#### RECORDS SUPPLIED

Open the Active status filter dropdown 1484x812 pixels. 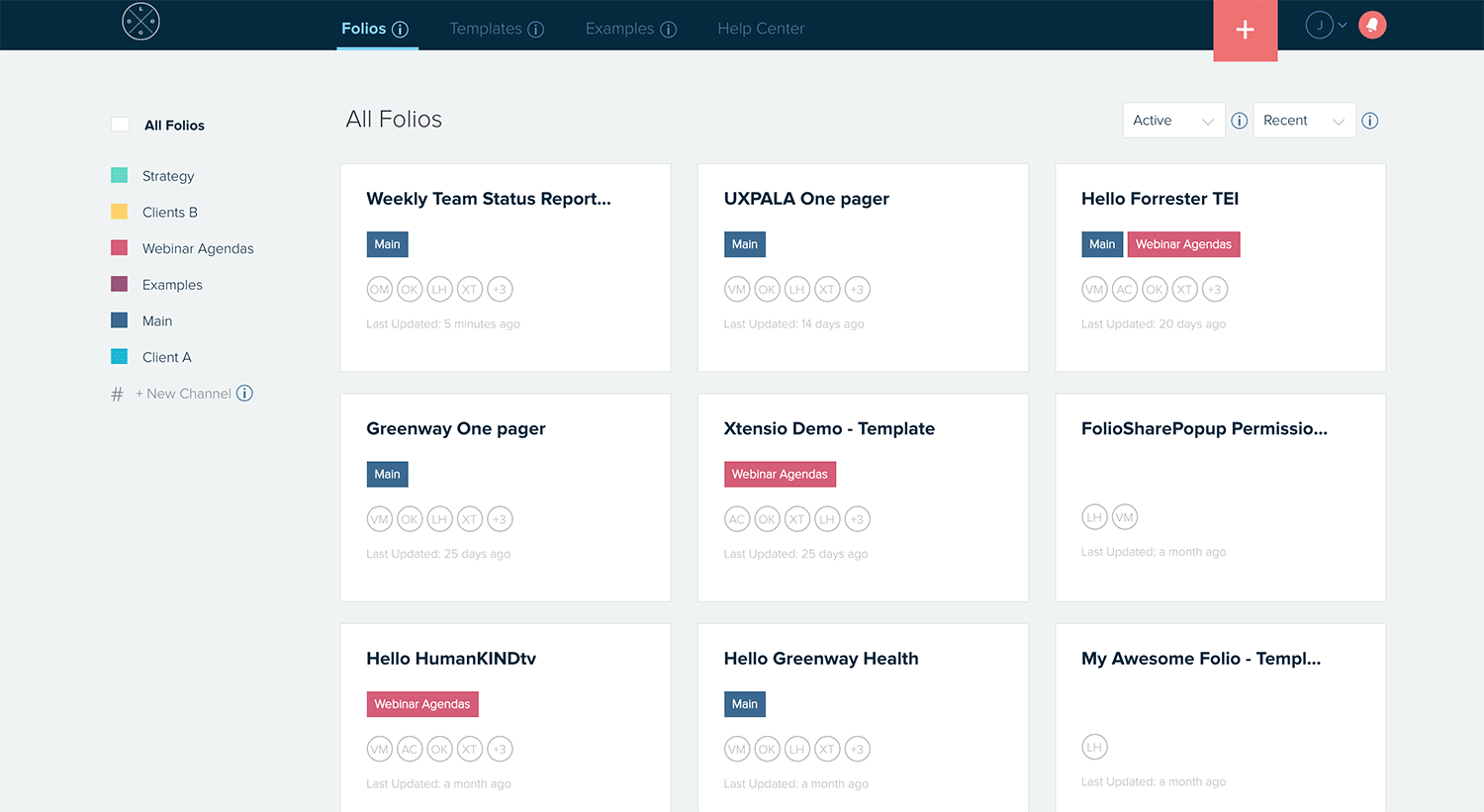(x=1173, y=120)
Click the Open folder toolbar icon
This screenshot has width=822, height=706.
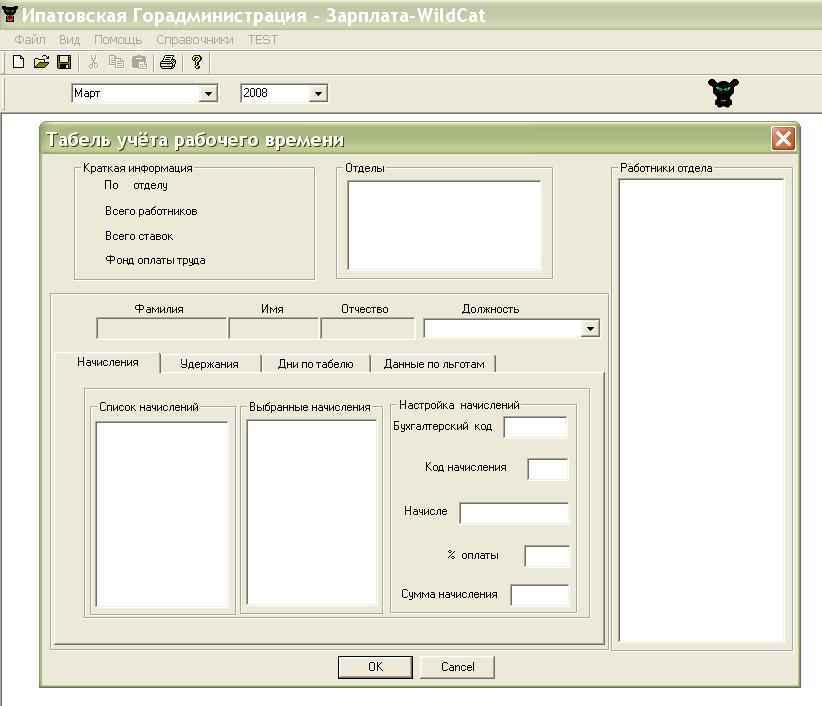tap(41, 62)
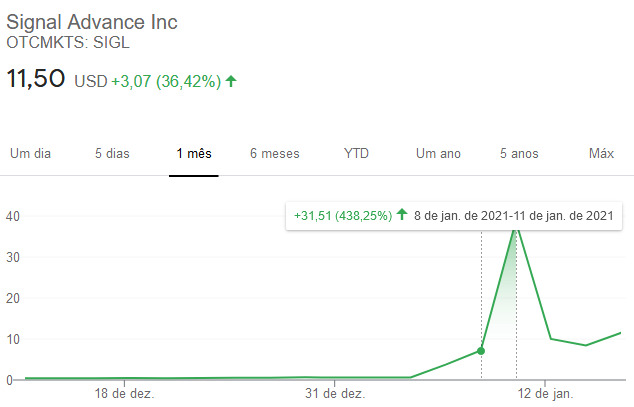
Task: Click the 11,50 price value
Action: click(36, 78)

########

Copy out exactly the lines between the line containing "Click the Open folder toolbar icon" and the end of the entries, including both, and leave the pictures behind.

- **RESULT OF THIS EXERCISE**:
Click the Open folder toolbar icon
This screenshot has width=822, height=706.
tap(41, 62)
Task: Click the 11,50 price value
Action: click(36, 78)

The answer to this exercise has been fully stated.